Note: The Distress Thermometer is a single-item question screen that will identify distress coming from any source. The person places a mark on the scale answering: 'How distressed have you been during the past week on a scale of 0 to 10?' Scores of 4 or more indicate a significant level of distress that should be investigated further. [Roth AJ, Kornblith AB, Batel-Copel L, et al. (1998) Rapid screening for psychologic distress in men with prostate carcinoma: a pilot study. Cancer 82: 1904-8.]

Risk Assessment and Monitoring

If a person with depression presents considerable immediate risk to themselves or others, refer them urgently to specialist mental health services.

Advise people with depression of the potential for increased agitation, anxiety and suicidal ideation in the initial stages of treatment; actively seek out these symptoms and:

  • Ensure that the person knows how to seek help promptly.
  • Review the person's treatment if they develop marked and/or prolonged agitation.

Advise a person with depression and their family or carer to be vigilant for mood changes, negativity and hopelessness, and suicidal ideation, and to contact their practitioner if concerned. This is particularly important during high-risk periods, such as starting or changing treatment and at times of increased personal stress.

If a person with depression is assessed to be at risk of suicide:

  • Take into account toxicity in overdose if an antidepressant is prescribed or the person is taking other medication; if necessary, limit the amount of drug(s) available
  • Consider increasing the level of support, such as more frequent direct or telephone contacts
  • Consider referral to specialist mental health services.

Step 2: Recognized Depression – Persistent Subthreshold Depressive Symptoms or Mild to Moderate Depression

General Measures

Depression with Anxiety

When depression is accompanied by symptoms of anxiety, the first priority should usually be to treat the depression.
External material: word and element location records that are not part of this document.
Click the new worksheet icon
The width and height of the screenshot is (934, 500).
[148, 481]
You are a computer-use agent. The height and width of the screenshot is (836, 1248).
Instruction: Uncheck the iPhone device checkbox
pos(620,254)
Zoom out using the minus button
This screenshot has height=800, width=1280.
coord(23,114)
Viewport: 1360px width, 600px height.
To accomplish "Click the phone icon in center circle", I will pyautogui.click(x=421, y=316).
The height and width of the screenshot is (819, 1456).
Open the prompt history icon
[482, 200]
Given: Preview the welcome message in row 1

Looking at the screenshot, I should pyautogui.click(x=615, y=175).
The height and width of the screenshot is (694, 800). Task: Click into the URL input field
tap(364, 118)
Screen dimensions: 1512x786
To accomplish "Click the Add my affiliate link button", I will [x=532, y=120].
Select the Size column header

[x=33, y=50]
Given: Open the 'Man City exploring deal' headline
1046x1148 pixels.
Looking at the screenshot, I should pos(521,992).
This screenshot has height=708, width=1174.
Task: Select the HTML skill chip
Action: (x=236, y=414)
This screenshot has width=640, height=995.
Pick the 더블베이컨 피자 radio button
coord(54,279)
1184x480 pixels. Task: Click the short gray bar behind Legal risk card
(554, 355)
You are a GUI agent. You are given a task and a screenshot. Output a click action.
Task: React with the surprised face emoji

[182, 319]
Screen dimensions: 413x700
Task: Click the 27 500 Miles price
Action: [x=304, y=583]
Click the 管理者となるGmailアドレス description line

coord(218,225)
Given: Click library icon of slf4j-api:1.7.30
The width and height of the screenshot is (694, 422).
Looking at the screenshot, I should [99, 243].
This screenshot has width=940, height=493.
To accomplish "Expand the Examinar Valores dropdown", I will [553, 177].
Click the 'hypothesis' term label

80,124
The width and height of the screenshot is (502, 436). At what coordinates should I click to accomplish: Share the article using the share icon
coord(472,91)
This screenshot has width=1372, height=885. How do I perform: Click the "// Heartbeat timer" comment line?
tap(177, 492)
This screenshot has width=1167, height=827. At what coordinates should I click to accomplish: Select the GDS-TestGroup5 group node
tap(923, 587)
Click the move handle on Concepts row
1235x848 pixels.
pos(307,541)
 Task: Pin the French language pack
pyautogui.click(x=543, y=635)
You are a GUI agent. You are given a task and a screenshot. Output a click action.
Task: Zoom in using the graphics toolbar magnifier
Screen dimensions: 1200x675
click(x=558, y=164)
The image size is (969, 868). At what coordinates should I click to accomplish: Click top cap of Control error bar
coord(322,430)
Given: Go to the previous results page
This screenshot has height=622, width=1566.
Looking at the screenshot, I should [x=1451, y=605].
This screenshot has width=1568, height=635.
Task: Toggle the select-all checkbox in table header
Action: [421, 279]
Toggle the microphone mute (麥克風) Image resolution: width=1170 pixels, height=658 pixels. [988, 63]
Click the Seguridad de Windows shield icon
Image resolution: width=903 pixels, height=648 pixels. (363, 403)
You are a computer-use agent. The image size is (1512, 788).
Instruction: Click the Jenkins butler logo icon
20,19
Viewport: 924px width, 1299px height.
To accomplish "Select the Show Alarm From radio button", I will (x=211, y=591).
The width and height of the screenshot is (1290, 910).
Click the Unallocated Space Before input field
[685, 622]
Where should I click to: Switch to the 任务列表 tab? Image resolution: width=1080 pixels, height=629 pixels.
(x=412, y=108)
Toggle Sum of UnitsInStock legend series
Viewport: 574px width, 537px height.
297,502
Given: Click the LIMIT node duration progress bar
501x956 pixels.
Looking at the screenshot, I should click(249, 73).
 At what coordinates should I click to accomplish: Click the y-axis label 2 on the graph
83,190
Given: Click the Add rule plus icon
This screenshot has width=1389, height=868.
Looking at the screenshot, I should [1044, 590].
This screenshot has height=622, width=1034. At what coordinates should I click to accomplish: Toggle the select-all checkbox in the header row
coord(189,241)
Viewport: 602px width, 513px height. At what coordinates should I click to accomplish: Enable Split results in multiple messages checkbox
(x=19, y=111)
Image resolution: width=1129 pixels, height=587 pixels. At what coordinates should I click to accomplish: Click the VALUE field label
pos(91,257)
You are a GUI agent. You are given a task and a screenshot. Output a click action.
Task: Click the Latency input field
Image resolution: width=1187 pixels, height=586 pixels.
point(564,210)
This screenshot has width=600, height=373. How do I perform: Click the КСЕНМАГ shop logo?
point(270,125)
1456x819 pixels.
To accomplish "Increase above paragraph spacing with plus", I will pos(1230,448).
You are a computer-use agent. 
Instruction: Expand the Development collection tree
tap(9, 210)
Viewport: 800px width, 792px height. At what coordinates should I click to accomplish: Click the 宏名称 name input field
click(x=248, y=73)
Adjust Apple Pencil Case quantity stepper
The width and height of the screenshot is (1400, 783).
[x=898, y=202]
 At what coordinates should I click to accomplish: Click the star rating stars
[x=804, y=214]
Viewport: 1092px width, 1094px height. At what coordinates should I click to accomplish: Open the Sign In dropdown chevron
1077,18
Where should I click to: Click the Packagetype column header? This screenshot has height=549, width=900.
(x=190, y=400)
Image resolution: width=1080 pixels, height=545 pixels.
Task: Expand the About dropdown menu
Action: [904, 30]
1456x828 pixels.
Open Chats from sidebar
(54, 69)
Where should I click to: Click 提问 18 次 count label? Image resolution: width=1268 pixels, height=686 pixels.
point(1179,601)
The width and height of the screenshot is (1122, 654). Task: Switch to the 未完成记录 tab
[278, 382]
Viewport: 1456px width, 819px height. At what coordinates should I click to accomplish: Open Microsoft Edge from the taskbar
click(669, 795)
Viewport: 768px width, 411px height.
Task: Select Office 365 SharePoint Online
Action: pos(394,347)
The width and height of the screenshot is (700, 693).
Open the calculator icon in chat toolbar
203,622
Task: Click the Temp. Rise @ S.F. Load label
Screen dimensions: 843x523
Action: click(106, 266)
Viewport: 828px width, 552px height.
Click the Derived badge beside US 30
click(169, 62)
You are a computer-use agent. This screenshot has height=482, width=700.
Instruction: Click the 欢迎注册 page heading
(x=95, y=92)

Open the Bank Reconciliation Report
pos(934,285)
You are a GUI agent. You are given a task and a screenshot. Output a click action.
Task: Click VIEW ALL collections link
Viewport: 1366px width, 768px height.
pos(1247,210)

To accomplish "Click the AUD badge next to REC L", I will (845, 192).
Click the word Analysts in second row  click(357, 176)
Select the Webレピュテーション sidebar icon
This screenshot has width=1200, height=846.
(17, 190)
When the person has an anxiety disorder and comorbid depression or depressive symptoms, consult the NICE guideline for the relevant anxiety disorder (see Section 6 of the original guideline document) and consider treating the anxiety disorder first (since effective treatment of the anxiety disorder will often improve the depression or the depressive symptoms).

Sleep Hygiene

Offer people with depression advice on sleep hygiene if needed, including:

  • Establishing regular sleep and wake times
  • Avoiding excess eating, smoking or drinking alcohol before sleep
  • Creating a proper environment for sleep
  • Taking regular physical exercise

Active Monitoring

For people who, in the judgment of the practitioner, may recover with no formal intervention, or people with mild depression who do not want an intervention, or people with subthreshold depressive symptoms who request an intervention:

  • Discuss the presenting problem(s) and any concerns that the person may have about them
  • Provide information about the nature and course of depression
  • Arrange a further assessment, normally within 2 weeks
  • Make contact if the person does not attend follow-up appointments

Low-Intensity Psychosocial Interventions

For people with persistent subthreshold depressive symptoms or mild to moderate depression, consider offering one or more of the following interventions, guided by the person's preference:

  • Individual guided self-help based on the principles of cognitive behavioural therapy (CBT)
  • Computerized cognitive behavioural therapy (CCBT)
  • A structured group physical activity programme

Delivery of Low-Intensity Psychosocial Interventions

Individual guided self-help programmes based on the principles of CBT (and including behavioral activation and problem-solving techniques) for people with persistent subthreshold depressive symptoms or mild to moderate depression should:

  • Include the provision of written materials of an appropriate reading age (or alternative media to support access)
  • Be supported by a trained practitioner, who typically facilitates the self-help programme and reviews progress and outcome
  • Consist of up to six to eight sessions (face-to-face and via telephone) normally taking place over 9 to 12 weeks, including follow-up

CCBT for people with persistent subthreshold depressive symptoms or mild to moderate depression should:

  • Be provided via a stand-alone computer-based or web-based programme
  • Include an explanation of the CBT model, encourage tasks between sessions, and use thought-challenging and active monitoring of behavior, thought patterns and outcomes
  • Be supported by a trained practitioner, who typically provides limited facilitation of the programme and reviews progress and outcome
  • Typically take place over 9 to 12 weeks, including follow-up

Physical activity programmes for people with persistent subthreshold depressive symptoms or mild to moderate depression should:

  • Be delivered in groups with support from a competent practitioner
  • Consist typically of three sessions per week of moderate duration (45 minutes to 1 hour) over 10 to 14 weeks (average 12 weeks)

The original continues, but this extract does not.